**What to work on**
Would you output all the data exactly as it stands?

Records drawn from a dataset:
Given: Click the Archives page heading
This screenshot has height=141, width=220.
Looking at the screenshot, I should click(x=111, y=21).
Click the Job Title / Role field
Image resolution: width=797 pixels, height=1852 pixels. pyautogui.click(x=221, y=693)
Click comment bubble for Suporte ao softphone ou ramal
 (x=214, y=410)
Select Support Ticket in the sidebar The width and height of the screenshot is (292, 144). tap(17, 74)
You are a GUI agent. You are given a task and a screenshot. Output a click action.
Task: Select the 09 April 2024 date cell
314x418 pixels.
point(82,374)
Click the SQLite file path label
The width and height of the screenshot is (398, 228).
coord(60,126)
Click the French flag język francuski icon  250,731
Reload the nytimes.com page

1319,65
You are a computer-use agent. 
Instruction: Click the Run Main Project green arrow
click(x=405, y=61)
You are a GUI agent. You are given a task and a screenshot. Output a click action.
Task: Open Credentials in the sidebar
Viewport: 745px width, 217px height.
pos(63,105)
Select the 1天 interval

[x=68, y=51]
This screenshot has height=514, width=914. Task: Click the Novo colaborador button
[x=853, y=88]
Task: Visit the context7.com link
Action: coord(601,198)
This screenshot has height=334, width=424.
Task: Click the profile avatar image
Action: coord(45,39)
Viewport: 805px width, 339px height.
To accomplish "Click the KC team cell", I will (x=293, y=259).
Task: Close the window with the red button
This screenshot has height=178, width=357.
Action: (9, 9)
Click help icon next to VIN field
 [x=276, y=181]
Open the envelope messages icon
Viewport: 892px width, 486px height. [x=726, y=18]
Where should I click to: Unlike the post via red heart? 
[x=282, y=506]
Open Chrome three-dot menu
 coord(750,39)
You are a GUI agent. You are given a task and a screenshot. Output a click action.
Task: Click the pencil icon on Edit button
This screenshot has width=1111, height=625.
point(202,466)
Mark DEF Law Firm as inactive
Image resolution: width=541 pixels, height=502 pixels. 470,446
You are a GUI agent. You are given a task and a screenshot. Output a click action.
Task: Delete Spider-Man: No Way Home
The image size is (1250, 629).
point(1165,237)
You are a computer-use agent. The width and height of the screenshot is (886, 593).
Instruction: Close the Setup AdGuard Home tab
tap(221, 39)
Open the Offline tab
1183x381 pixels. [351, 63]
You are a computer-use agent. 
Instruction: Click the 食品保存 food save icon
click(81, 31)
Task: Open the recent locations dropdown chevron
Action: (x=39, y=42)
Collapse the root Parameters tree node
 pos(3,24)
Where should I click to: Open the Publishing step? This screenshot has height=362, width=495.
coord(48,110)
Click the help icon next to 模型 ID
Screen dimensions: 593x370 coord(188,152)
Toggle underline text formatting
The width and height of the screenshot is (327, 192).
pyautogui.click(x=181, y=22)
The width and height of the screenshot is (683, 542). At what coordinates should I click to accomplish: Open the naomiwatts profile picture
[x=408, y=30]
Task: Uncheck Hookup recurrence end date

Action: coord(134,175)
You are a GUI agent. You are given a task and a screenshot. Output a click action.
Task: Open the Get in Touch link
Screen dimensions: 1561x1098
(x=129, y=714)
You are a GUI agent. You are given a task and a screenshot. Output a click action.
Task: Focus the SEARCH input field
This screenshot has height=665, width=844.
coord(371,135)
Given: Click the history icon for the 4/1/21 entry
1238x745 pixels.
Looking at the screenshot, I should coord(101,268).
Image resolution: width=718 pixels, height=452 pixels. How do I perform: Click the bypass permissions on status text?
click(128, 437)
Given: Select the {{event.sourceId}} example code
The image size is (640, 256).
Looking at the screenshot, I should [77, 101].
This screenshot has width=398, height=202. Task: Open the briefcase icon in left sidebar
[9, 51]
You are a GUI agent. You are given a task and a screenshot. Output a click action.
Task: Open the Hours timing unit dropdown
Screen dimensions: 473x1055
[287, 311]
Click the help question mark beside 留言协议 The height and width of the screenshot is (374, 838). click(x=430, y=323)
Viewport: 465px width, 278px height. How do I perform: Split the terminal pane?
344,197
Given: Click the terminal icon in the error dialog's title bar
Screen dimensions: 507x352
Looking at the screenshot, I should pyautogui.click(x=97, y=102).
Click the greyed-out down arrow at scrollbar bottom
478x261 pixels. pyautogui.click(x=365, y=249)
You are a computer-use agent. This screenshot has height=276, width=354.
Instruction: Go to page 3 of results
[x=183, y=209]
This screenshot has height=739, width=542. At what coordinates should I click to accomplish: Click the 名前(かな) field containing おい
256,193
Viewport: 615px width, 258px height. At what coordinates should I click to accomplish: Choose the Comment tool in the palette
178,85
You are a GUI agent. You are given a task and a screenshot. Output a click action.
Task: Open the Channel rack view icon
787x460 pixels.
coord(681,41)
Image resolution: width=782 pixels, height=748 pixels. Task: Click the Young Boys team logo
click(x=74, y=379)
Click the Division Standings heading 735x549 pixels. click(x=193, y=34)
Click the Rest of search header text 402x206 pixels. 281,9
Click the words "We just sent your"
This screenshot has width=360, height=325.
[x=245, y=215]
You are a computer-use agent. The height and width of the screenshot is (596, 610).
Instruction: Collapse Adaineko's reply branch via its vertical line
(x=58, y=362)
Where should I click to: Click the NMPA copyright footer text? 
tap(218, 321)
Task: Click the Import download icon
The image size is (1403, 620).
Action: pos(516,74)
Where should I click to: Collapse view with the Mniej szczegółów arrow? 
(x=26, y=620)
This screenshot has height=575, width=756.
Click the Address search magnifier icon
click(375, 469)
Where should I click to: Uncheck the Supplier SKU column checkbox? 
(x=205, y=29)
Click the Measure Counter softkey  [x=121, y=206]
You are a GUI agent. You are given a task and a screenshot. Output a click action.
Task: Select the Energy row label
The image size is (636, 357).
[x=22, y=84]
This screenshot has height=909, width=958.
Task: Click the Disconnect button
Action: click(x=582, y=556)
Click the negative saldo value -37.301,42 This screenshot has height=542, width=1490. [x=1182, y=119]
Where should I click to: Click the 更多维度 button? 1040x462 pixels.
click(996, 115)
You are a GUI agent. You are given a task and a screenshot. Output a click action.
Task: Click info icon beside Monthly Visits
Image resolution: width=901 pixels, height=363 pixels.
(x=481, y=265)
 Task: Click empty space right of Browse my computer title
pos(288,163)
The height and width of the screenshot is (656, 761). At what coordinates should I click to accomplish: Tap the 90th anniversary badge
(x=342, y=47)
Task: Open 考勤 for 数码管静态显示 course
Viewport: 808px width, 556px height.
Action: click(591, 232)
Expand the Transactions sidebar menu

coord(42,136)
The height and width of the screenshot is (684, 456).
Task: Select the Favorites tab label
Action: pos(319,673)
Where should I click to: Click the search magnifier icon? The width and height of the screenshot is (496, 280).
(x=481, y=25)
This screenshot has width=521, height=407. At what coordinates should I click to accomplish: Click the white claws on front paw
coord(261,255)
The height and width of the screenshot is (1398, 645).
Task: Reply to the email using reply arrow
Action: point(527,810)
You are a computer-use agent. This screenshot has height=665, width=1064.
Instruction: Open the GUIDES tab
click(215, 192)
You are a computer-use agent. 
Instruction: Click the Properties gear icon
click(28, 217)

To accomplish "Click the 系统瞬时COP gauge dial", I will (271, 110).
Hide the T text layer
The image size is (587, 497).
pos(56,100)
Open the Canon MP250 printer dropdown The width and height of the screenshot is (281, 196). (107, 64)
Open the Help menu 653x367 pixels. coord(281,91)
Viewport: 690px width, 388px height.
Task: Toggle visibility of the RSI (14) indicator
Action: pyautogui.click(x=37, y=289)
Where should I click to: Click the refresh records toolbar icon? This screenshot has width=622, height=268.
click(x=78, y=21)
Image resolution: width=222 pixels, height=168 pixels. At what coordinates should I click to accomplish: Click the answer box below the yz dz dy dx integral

**Result**
Given: Click the Archives page heading
This screenshot has height=141, width=220.
Looking at the screenshot, I should click(x=111, y=21).
Click the Job Title / Role field
Image resolution: width=797 pixels, height=1852 pixels. pyautogui.click(x=221, y=693)
Click comment bubble for Suporte ao softphone ou ramal
 (x=214, y=410)
Select Support Ticket in the sidebar The width and height of the screenshot is (292, 144). tap(17, 74)
You are a GUI agent. You are given a task and a screenshot. Output a click action.
Task: Select the 09 April 2024 date cell
314x418 pixels.
point(82,374)
Click the SQLite file path label
The width and height of the screenshot is (398, 228).
coord(60,126)
Click the French flag język francuski icon  250,731
Reload the nytimes.com page

1319,65
You are a computer-use agent. 
Instruction: Click the Run Main Project green arrow
click(x=405, y=61)
You are a GUI agent. You are given a task and a screenshot. Output a click action.
Task: Open Credentials in the sidebar
Viewport: 745px width, 217px height.
pos(63,105)
Select the 1天 interval

[x=68, y=51]
This screenshot has height=514, width=914. Task: Click the Novo colaborador button
[x=853, y=88]
Task: Visit the context7.com link
Action: coord(601,198)
This screenshot has height=334, width=424.
Task: Click the profile avatar image
Action: coord(45,39)
Viewport: 805px width, 339px height.
To accomplish "Click the KC team cell", I will (x=293, y=259).
Task: Close the window with the red button
This screenshot has height=178, width=357.
Action: (9, 9)
Click help icon next to VIN field
 [x=276, y=181]
Open the envelope messages icon
Viewport: 892px width, 486px height. [x=726, y=18]
Where should I click to: Unlike the post via red heart? 
[x=282, y=506]
Open Chrome three-dot menu
 coord(750,39)
You are a GUI agent. You are given a task and a screenshot. Output a click action.
Task: Click the pencil icon on Edit button
This screenshot has width=1111, height=625.
point(202,466)
Mark DEF Law Firm as inactive
Image resolution: width=541 pixels, height=502 pixels. 470,446
You are a GUI agent. You are given a task and a screenshot. Output a click action.
Task: Delete Spider-Man: No Way Home
The image size is (1250, 629).
point(1165,237)
You are a computer-use agent. The width and height of the screenshot is (886, 593).
Instruction: Close the Setup AdGuard Home tab
tap(221, 39)
Open the Offline tab
1183x381 pixels. [351, 63]
You are a computer-use agent. 
Instruction: Click the 食品保存 food save icon
click(81, 31)
Task: Open the recent locations dropdown chevron
Action: (x=39, y=42)
Collapse the root Parameters tree node
 pos(3,24)
Where should I click to: Open the Publishing step? This screenshot has height=362, width=495.
coord(48,110)
Click the help icon next to 模型 ID
Screen dimensions: 593x370 coord(188,152)
Toggle underline text formatting
The width and height of the screenshot is (327, 192).
pyautogui.click(x=181, y=22)
The width and height of the screenshot is (683, 542). At what coordinates should I click to accomplish: Open the naomiwatts profile picture
[x=408, y=30]
Task: Uncheck Hookup recurrence end date

Action: coord(134,175)
You are a GUI agent. You are given a task and a screenshot. Output a click action.
Task: Open the Get in Touch link
Screen dimensions: 1561x1098
(x=129, y=714)
You are a GUI agent. You are given a task and a screenshot. Output a click action.
Task: Focus the SEARCH input field
This screenshot has height=665, width=844.
coord(371,135)
Given: Click the history icon for the 4/1/21 entry
1238x745 pixels.
Looking at the screenshot, I should coord(101,268).
Image resolution: width=718 pixels, height=452 pixels. How do I perform: Click the bypass permissions on status text?
click(128, 437)
Given: Select the {{event.sourceId}} example code
The image size is (640, 256).
Looking at the screenshot, I should [77, 101].
This screenshot has width=398, height=202. Task: Open the briefcase icon in left sidebar
[9, 51]
You are a GUI agent. You are given a task and a screenshot. Output a click action.
Task: Open the Hours timing unit dropdown
Screen dimensions: 473x1055
[287, 311]
Click the help question mark beside 留言协议 The height and width of the screenshot is (374, 838). click(x=430, y=323)
Viewport: 465px width, 278px height. How do I perform: Split the terminal pane?
344,197
Given: Click the terminal icon in the error dialog's title bar
Screen dimensions: 507x352
Looking at the screenshot, I should pyautogui.click(x=97, y=102).
Click the greyed-out down arrow at scrollbar bottom
478x261 pixels. pyautogui.click(x=365, y=249)
You are a computer-use agent. This screenshot has height=276, width=354.
Instruction: Go to page 3 of results
[x=183, y=209]
This screenshot has height=739, width=542. At what coordinates should I click to accomplish: Click the 名前(かな) field containing おい
256,193
Viewport: 615px width, 258px height. At what coordinates should I click to accomplish: Choose the Comment tool in the palette
178,85
You are a GUI agent. You are given a task and a screenshot. Output a click action.
Task: Open the Channel rack view icon
787x460 pixels.
coord(681,41)
Image resolution: width=782 pixels, height=748 pixels. Task: Click the Young Boys team logo
click(x=74, y=379)
Click the Division Standings heading 735x549 pixels. click(x=193, y=34)
Click the Rest of search header text 402x206 pixels. 281,9
Click the words "We just sent your"
This screenshot has width=360, height=325.
[x=245, y=215]
You are a computer-use agent. The height and width of the screenshot is (596, 610).
Instruction: Collapse Adaineko's reply branch via its vertical line
(x=58, y=362)
Where should I click to: Click the NMPA copyright footer text? 
tap(218, 321)
Task: Click the Import download icon
The image size is (1403, 620).
Action: pos(516,74)
Where should I click to: Collapse view with the Mniej szczegółów arrow? 
(x=26, y=620)
This screenshot has height=575, width=756.
Click the Address search magnifier icon
click(375, 469)
Where should I click to: Uncheck the Supplier SKU column checkbox? 
(x=205, y=29)
Click the Measure Counter softkey  [x=121, y=206]
You are a GUI agent. You are given a task and a screenshot. Output a click action.
Task: Select the Energy row label
The image size is (636, 357).
[x=22, y=84]
This screenshot has height=909, width=958.
Task: Click the Disconnect button
Action: click(x=582, y=556)
Click the negative saldo value -37.301,42 This screenshot has height=542, width=1490. [x=1182, y=119]
Where should I click to: Click the 更多维度 button? 1040x462 pixels.
click(996, 115)
You are a GUI agent. You are given a task and a screenshot. Output a click action.
Task: Click info icon beside Monthly Visits
Image resolution: width=901 pixels, height=363 pixels.
(x=481, y=265)
 Task: Click empty space right of Browse my computer title
pos(288,163)
The height and width of the screenshot is (656, 761). At what coordinates should I click to accomplish: Tap the 90th anniversary badge
(x=342, y=47)
Task: Open 考勤 for 数码管静态显示 course
Viewport: 808px width, 556px height.
Action: click(591, 232)
Expand the Transactions sidebar menu

coord(42,136)
The height and width of the screenshot is (684, 456).
Task: Select the Favorites tab label
Action: pos(319,673)
Where should I click to: Click the search magnifier icon? The width and height of the screenshot is (496, 280).
(x=481, y=25)
This screenshot has width=521, height=407. At what coordinates should I click to accomplish: Click the white claws on front paw
coord(261,255)
The height and width of the screenshot is (1398, 645).
Task: Reply to the email using reply arrow
Action: point(527,810)
You are a computer-use agent. This screenshot has height=665, width=1064.
Instruction: Open the GUIDES tab
click(215, 192)
You are a computer-use agent. 
Instruction: Click the Properties gear icon
click(28, 217)

To accomplish "Click the 系统瞬时COP gauge dial", I will (271, 110).
Hide the T text layer
The image size is (587, 497).
pos(56,100)
Open the Canon MP250 printer dropdown The width and height of the screenshot is (281, 196). (107, 64)
Open the Help menu 653x367 pixels. coord(281,91)
Viewport: 690px width, 388px height.
Task: Toggle visibility of the RSI (14) indicator
Action: pyautogui.click(x=37, y=289)
Where should I click to: Click the refresh records toolbar icon? This screenshot has width=622, height=268.
click(x=78, y=21)
Image resolution: width=222 pixels, height=168 pixels. At what coordinates should I click to accomplish: Click the answer box below the yz dz dy dx integral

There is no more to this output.